Nov 25, 2015

Are the Pantos Gay?

Before researching my post on Father, Dear Father, I had never heard of a pantomime or panto, in spite of my years of study of English literature and hours of watching British tv. Apparently everyone raised in Britain has fond memories of Christmas pantomimes, but never writes about them or mentions them on tv, almost if as if they're too personal to share with the rest of the world.

The pantomime is a type of musical comedy performed during the Christmas season, using well-known stories.   Next winter, for instance, you will be able to attend the pantos of Cinderella, Jack and the Beanstalk, Peter Pan, Puss in Boots, Aladdin, Dick Whittington, Treasure Island, and Robin Hood (prices range from $12 to $30 U.S.)

It's important for the basic plot to be familiar, since it will be skewed, augmented with satiric bits, slapstick, references to current events, and ad-lib scenes.  The audience, mostly children, will interact with the cast, boo the villain, ask questions, shout "It's behind you!", and even argue: "Oh, no it isn't!" "Oh, yes it is!."

There are five standard characters, plus a chorus and various comedic players:
1. The Principal Boy, traditionally played by a girl in drag, but now more often a tv star, such as Ray Quinn of The X Factor as Aladdin (top photo), or a boy band hunk.

- INFORMATION PROVIDED -
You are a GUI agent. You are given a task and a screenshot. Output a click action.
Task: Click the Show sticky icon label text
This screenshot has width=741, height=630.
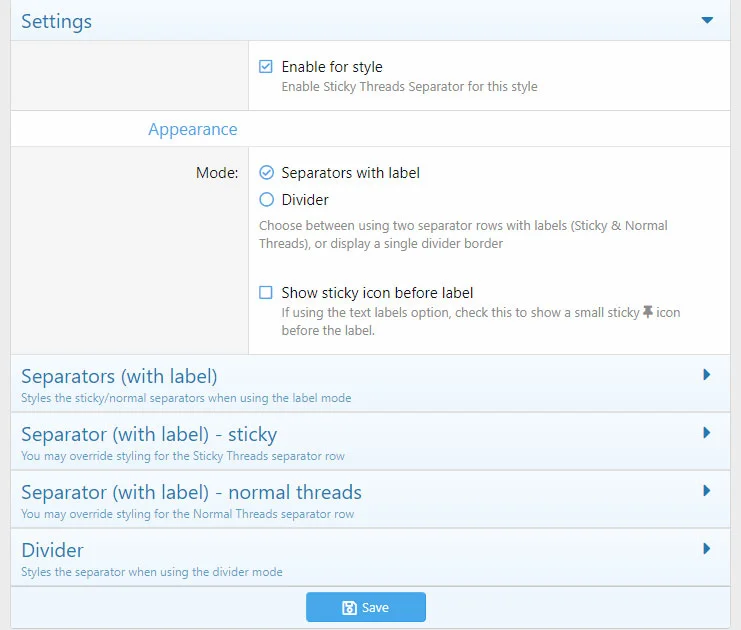point(377,293)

- EXERCISES -
- A) For each statement, say yes or no as to whether it agrees with the pantomime article, and quote the words of the article that decide it. (i) Panto tickets cost between $12 and $30 U.S. (ii) The audience is made up mostly of adults. (iii) A panto has four standard characters.
- B) Please write the next part of the pantomime article, going on from the entry on the Principal Boy.
The listing has no connection to the pantomime article.

- OUTPUTS IN ORDER -
- A)
(i) Yes: "prices range from $12 to $30 U.S."
(ii) No: "The audience, mostly children"
(iii) No: "There are five standard characters"

- B)
That explains why, when I saw Peter Pan back in the 1960s, Peter was played by Mary Martin.  And why the audience had to shout "I believe in fairies" to save Tinker Belle's life.  Panto roots.  But it doesn't explain the creepy dog in the nanny cap, or why people who aren't sick need to take "medicine."

2. The Dame, usually the Main Boy's mother, traditionally played by a man in drag.

3. The Comic Lead, the Main Boy's zany friend or servant, often played by another celebrity, such as Robin Askwith, or wrestler Nick Aldis as the Genie in Aladdin (left).

4. The Love Interest, an attractive woman with whom the Principal Boy will find love. If the original story lacks hetero-romance, not to worry, one will be added.  For instance, in the Wizard of Oz panto, Dorothy falls in love with Elvis.

5. The Villain, male, female, or a drag performer.

Questions immediately arise: why the drag?  What does it mean to watch a woman in male drag fall in love with a woman?  Does it ameliorate the heterosexism of the boy-and-girl plotline?  Are the pantos gay?

Maybe not.  Maybe the drag serves to accentuate rather than challenge gender norms.

Although there have been pantos for adult gay audiences, such as Peta Pan (a lesbian version of Peter Pan), Get Aladdin, and Snow White and the Seven Poofs, two gay writers who grew up with the pantos felt that they weren't "for us."

And attempts to incorporate gay characters or situations into the traditional panto have met with hysterical hand-wringing of the "It's for kids!!!!" sort.

If you still haven't met your beefcake quota after seeing a panto, check out the Boxing Day Dips, hundreds of people -- mostly cute guys -- dashing into the ocean nude, or at least wearing as little as the censors will allow.